What is the underlying reason for the enhancement of phosphate-containing metabolite signal? We hypothesized that along with lipids, high levels of endogenous protein or peptides may cause ion suppression. Measuring protein concentration before and after washing shows the total protein content did not change (Figure 1b). This result suggested that endogenous protein levels are not the dominant source of ion suppression. We next hypothesized that acidic methanol may alter that protein conformation, specifically by denaturing proteins and disrupting protein–metabolite interactions. Native PAGE on protein lysates from control and washed tissue sections show that lysates from tissues washed with methanol displayed increased mobility, suggesting that proteins from washed samples are denatured. Wash with MeOH + FA increased mobility further, indicating that MeOH + FA more effectively denatures proteins than MeOH alone (Figure 1b,Figure S6). Many phosphate-containing metabolites—for example, ATP and NADP+—bind to proteins.25,26 It is possible that once proteins are denatured, metabolites are released and become detectable. In addition, the mass spectra data from tissue washed with MeOH + 0.05% FA shows that this solvent removes lipids, and highly polar metabolites, including amino acids and hexose (Figure 1c, Figure S7). The removal of these specific compounds is confirmed by LC–MS analysis of the post-wash solvents (Figure S8). In sum, it is probable that the combination of these three factors, i.e., denaturing proteins, removal of lipids, and removal of highly polar metabolites contributes to the improved detection of phosphate-containing metabolites.
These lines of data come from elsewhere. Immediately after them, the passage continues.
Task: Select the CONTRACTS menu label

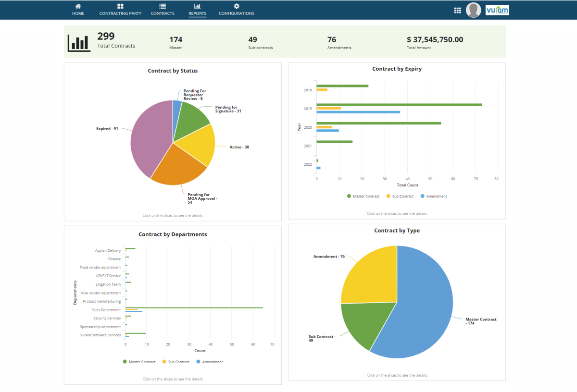Action: [163, 13]
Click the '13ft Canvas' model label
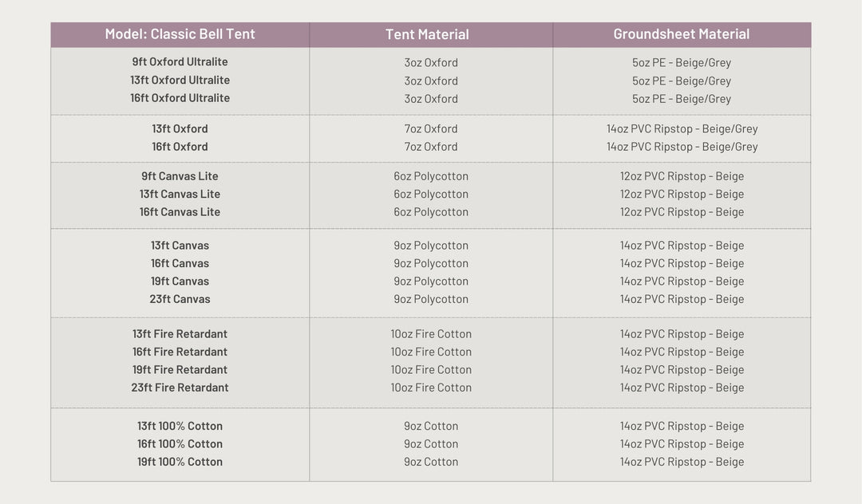The height and width of the screenshot is (504, 862). point(180,246)
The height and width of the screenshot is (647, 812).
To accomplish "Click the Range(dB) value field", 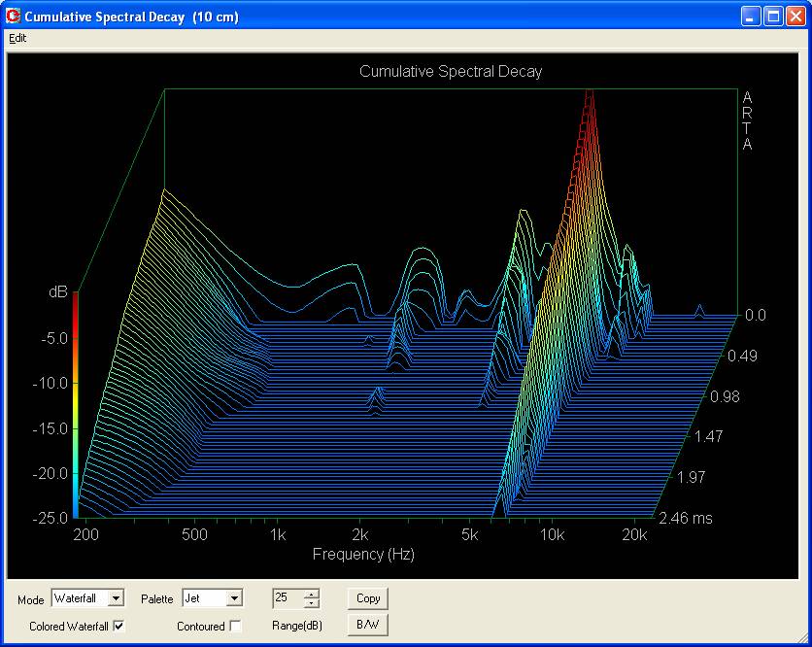I will pyautogui.click(x=288, y=598).
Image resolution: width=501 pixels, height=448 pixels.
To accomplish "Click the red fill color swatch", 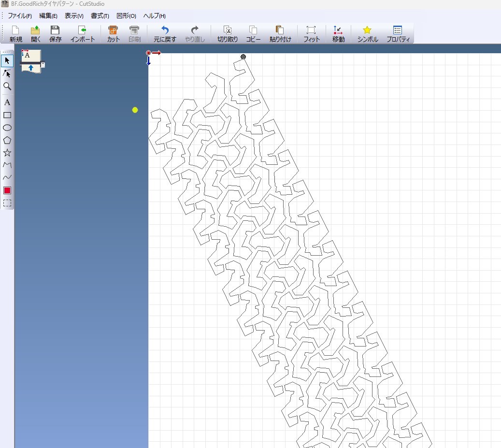I will (x=7, y=190).

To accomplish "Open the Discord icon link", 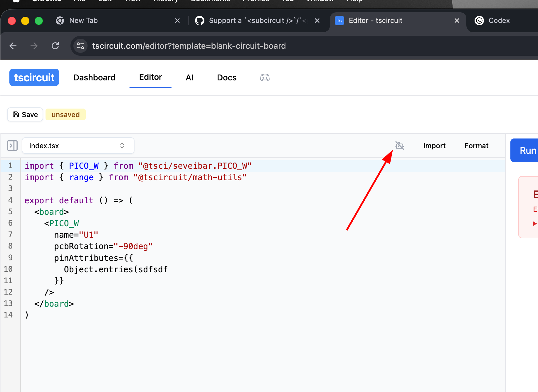I will click(x=265, y=77).
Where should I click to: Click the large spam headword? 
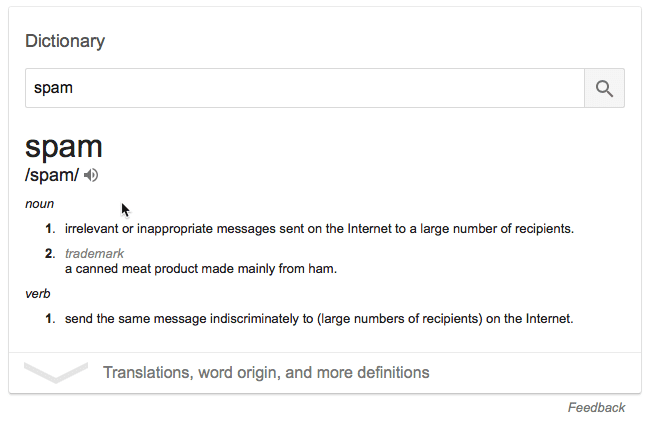64,146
The improved detection for many phosphate-containing metabolites expands detected SMMs to 175 compounds in negative mode using NEDC as a matrix, including 134 polar metabolites and 41 lipids (Table S5). On-tissue MS2 was performed for 21 metabolites, and their identity was confirmed by comparing them with the library MS2 spectrum (Table S6). Additional experiments were performed using mouse brain, kidney, spleen, muscle, and heart to investigate metabolite detection under different wash conditions with 5 mL of chloroform, methanol, and MeOH + 0.05% FA (Table S7), providing a valuable resource for signal enhancement of individual metabolites under different wash conditions in a tissue-specific manner.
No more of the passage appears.